> [PROBLEM TO SOLVE] Copy the records below exactly as they stand. Leave out the pictures.

> [EXERCISE MATERIAL]
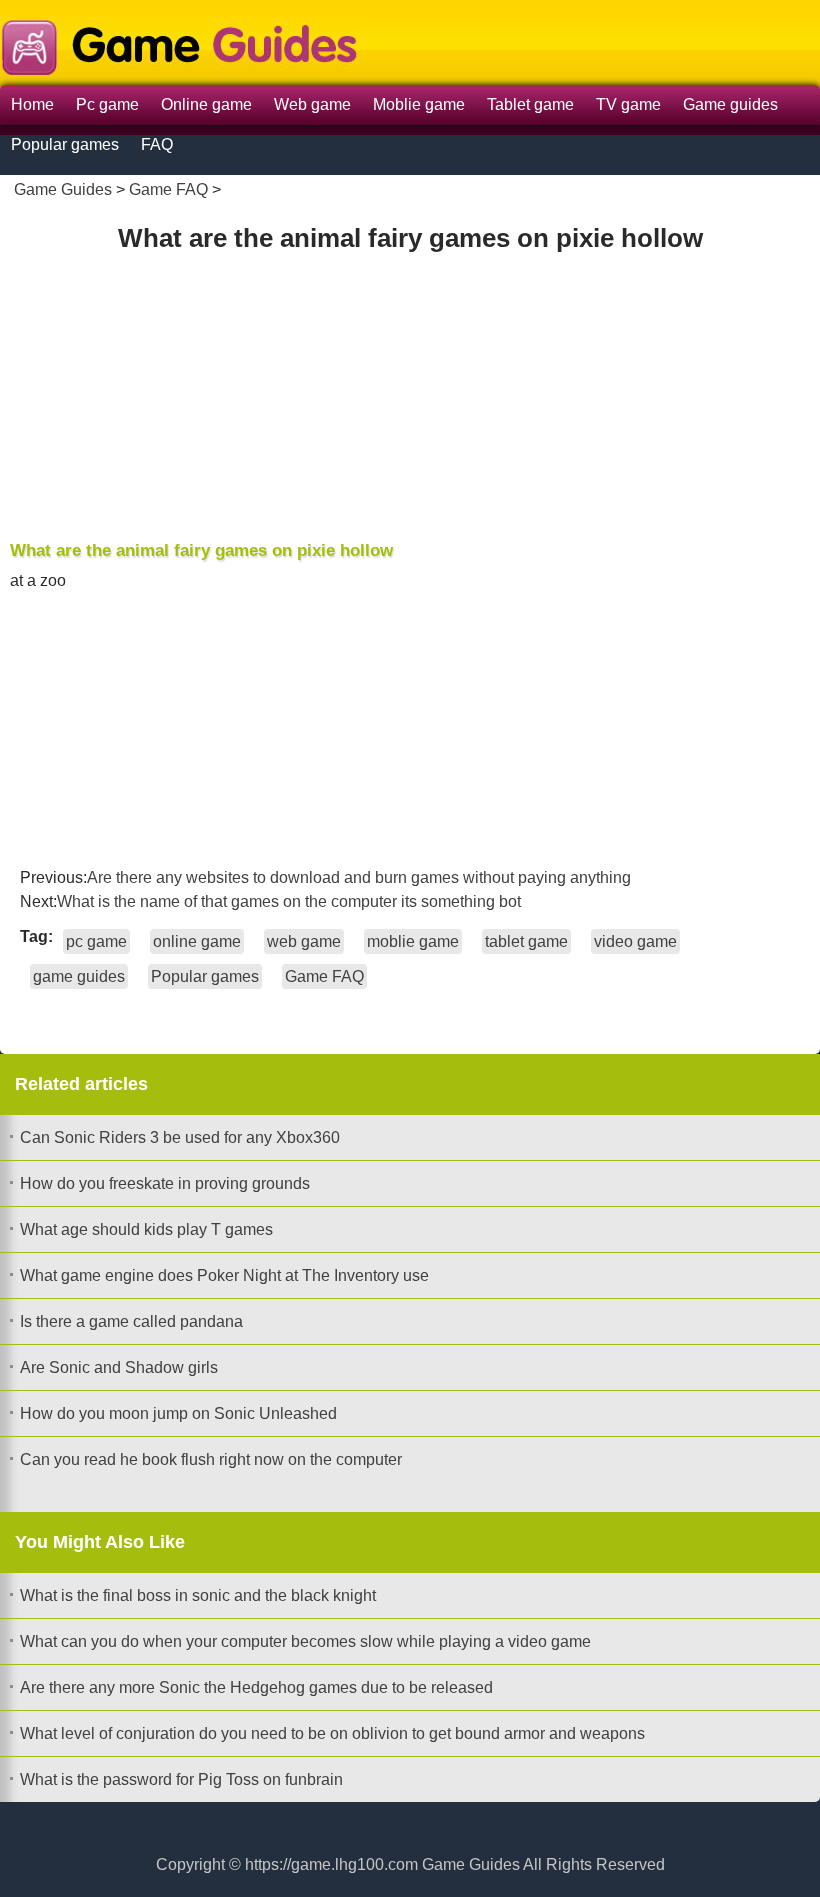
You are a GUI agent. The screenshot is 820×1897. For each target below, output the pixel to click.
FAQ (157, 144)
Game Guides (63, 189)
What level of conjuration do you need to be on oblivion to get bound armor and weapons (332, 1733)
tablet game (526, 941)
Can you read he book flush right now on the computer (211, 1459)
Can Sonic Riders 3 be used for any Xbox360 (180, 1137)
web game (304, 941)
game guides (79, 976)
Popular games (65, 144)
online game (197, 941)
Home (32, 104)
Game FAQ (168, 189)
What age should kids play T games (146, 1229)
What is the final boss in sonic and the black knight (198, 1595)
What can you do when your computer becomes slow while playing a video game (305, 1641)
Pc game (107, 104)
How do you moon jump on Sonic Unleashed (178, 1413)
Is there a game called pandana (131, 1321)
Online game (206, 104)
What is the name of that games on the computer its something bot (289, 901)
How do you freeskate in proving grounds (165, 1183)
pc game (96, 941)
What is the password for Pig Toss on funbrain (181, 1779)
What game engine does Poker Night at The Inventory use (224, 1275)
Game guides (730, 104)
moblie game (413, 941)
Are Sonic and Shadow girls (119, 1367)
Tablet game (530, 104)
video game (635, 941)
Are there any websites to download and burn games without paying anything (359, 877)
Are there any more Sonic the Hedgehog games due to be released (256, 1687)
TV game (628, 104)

> [RESPONSE AREA]
You are a GUI agent. The screenshot is 820×1897. For each target below, output the pixel to click.
FAQ (157, 144)
Game Guides (63, 189)
What level of conjuration do you need to be on oblivion to get bound armor and weapons (332, 1733)
tablet game (526, 941)
Can you read he book flush right now on the computer (211, 1459)
Can Sonic Riders 3 be used for any Xbox360 (180, 1137)
web game (304, 941)
game guides (79, 976)
Popular games (65, 144)
online game (197, 941)
Home (32, 104)
Game FAQ (168, 189)
What age should kids play T games (146, 1229)
What is the final boss in sonic and the black knight (198, 1595)
What can you do when your computer becomes slow while playing a video game (305, 1641)
Pc game (107, 104)
How do you moon jump on Sonic Unleashed (178, 1413)
Is there a game called pandana (131, 1321)
Online game (206, 104)
What is the name of that games on the computer its something bot (289, 901)
How do you freeskate in proving grounds (165, 1183)
pc game (96, 941)
What is the password for Pig Toss on funbrain (181, 1779)
What game engine does Poker Night at The Inventory use (224, 1275)
Game guides (730, 104)
moblie game (413, 941)
Are Sonic and Shadow girls (119, 1367)
Tablet game (530, 104)
video game (635, 941)
Are there any websites to download and burn games without paying anything (359, 877)
Are there any more Sonic the Hedgehog games due to be released (256, 1687)
TV game (628, 104)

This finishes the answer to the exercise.